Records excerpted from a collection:
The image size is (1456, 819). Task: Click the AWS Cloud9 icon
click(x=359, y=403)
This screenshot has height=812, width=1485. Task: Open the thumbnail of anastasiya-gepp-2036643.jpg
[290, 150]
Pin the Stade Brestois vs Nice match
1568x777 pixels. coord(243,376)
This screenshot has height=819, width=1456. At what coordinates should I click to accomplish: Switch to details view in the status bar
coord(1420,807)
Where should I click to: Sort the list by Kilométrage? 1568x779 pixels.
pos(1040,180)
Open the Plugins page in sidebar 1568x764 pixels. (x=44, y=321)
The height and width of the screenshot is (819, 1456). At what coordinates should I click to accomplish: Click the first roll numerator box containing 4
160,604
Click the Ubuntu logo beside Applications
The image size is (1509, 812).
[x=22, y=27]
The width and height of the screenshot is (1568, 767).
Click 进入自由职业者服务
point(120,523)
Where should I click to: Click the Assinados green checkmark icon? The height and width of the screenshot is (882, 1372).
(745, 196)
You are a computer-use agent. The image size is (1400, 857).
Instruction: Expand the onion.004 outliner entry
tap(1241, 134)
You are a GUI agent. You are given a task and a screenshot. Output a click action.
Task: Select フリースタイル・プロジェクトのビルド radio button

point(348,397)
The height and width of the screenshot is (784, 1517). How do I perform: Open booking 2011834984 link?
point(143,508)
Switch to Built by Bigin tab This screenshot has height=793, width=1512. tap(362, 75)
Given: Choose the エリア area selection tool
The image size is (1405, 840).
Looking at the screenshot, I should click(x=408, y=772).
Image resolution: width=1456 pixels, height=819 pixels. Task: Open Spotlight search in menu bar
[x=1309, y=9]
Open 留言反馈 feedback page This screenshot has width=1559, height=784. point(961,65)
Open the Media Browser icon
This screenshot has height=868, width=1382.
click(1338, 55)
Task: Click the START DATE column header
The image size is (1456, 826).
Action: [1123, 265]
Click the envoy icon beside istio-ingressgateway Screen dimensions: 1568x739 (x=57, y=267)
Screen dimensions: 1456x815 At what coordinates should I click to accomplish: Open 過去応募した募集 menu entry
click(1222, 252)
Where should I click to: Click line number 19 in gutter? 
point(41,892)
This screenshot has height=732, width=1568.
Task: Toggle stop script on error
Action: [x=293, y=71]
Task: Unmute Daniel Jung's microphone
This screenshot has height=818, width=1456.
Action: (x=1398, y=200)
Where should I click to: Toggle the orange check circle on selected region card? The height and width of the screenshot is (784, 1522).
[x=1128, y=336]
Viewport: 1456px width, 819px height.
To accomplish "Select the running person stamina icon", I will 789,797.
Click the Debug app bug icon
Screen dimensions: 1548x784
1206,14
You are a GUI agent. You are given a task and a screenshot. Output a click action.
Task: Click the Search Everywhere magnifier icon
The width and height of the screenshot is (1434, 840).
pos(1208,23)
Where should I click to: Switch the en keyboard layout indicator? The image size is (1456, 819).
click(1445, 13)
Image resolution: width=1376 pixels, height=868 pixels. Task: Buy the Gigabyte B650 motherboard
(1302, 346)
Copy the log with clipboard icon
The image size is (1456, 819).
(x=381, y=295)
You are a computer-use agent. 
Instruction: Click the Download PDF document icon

* _Exercise brief_: The lines above from the one with "Viewport: 1456px width, 819px height." through the one with "Task: Click the Search" are to be duplicated exactly, ends included, with nothing added.

* _Solution_:
Viewport: 1456px width, 819px height.
To accomplish "Select the running person stamina icon", I will 789,797.
Click the Debug app bug icon
Screen dimensions: 1548x784
1206,14
You are a GUI agent. You are given a task and a screenshot. Output a click action.
Task: Click the Search Everywhere magnifier icon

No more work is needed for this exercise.